Bu temel ilkeler çerçevesinde uyuşmazlık konusu olay irdelendiğinde; Dairemizin 16.04.2007 tarih ve E:2006/2084 sayılı kararıyla, …. A.Ş.nin 99,99 hisse ile iştiraki olan … A.Ş.ne ait, … …’da bulunan ve soğuk hava deposu olarak kullanılan taşınmazı da içeren alanda, … Büyükşehir Belediye Meclisi’nin 13.03.2006 tarihli kararı ile nazım imar planı revizyonunun yapıldığı, 10.08.2006 tarihinde onaylanan bu planda, bahse konu taşınmazın bulunduğu yere ilişkin, daha önce 0.30 olarak belirlenen “Taban Alanı Kat Sayısının” 0.40, 3.50 olarak belirlenen “Kat Alanı Kat Sayısı”nın da 4.50 olarak değiştirildiği, bu suretle mevcut yerde oluşan yoğunluk artışı sonucu … A.Ş.ne ait taşınmazın değerinin de arttığı, … A.Ş.nin hisseleri için bu değişiklikler dikkkate alınarak yeni bir değer tespitinin yapılması gerekirken, ihalenin …A.Ş.ne ait soğuk hava deposunun 10.10.2005 onaylanan 1/1000 ölçekli plandaki eski imar durumuna göre hazırlanan değerleme raporu esas alınarak sonuçlandırıldığı, bu durumda, satışa konu hisselerin gerçek değeri belirlenmeden tesis edilen özelleştirme işleminde bu açıdan hukuka ve kamu yararına uygunluk bulunmadığı gerekçesiyle … tarih ve … sayılı Özelleştirme Yüksek Kurulu kararının yürütmesinin durdurulmasına karar verildiği, ancak Dairemiz kararına dayanak alınan imar planının iptali istemiyle … Valiliği tarafından açılan davada, … İdare Mahkemesi’nin … tarih ve E: …, K: … sayılı kararıyla, şehircilik ilkeleri ve planlama esasları ile imar mevzuatına aykırı olduğu gerekçesiyle imar planının iptal edildiğinin anlaşılması nedeniyle işin esası hakkında Dairemizin 11.03.2008 tarih ve E.2006/2084, K:2008/3130 sayılı kararıyla davanın reddine karar verildiği anlaşıldığından dava konusu işlemde hukuka aykırı bir yön görülmemiştir.

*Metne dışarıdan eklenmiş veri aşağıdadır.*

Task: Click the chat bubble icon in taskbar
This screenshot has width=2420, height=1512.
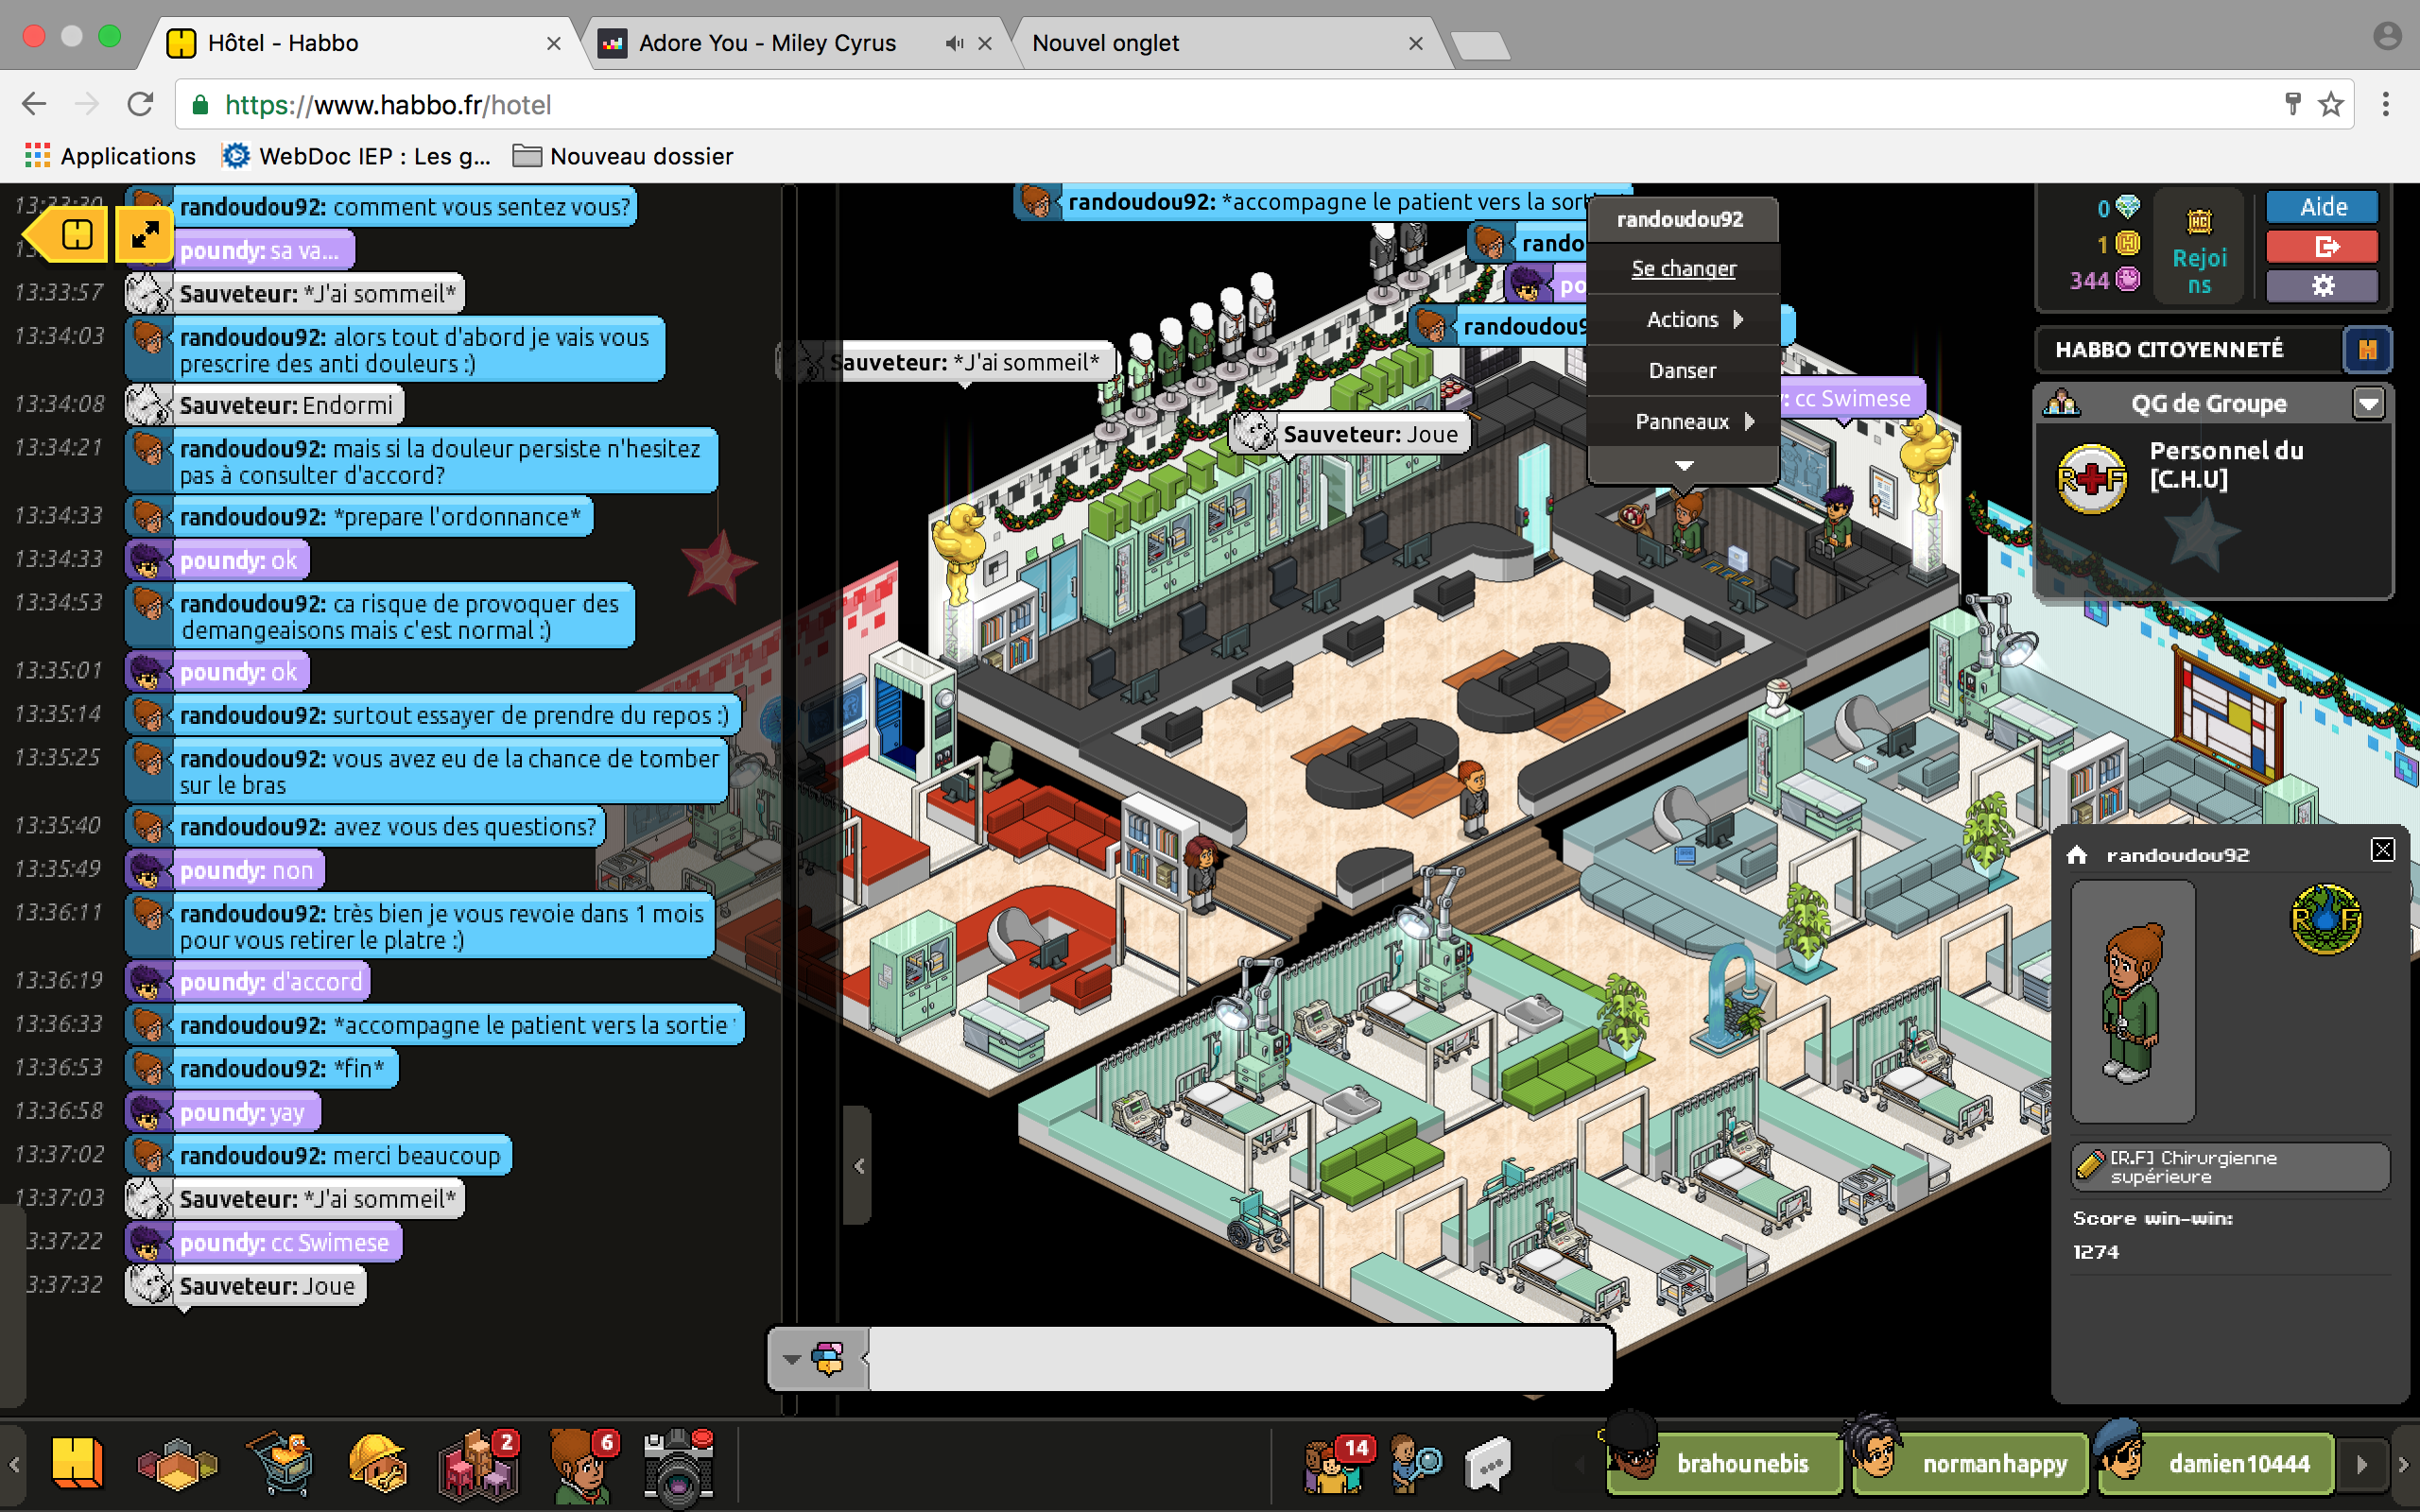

Açıklanan nedenlerle, yasal dayanağı bulunmayan davanın reddine, yargılama giderlerinin davacı üzerinde bırakılmasına, yürürlükte bulunan Avukatlık Asgari Ücret Tarifesi uyarınca belirlenen …-TL avukatlık ücretinin davacıdan alınarak davalı idareye verilmesine, artan posta giderinin istemi halinde davacıya iadesine 10.02.2009 tarihinde oybirliği ile karar verildi.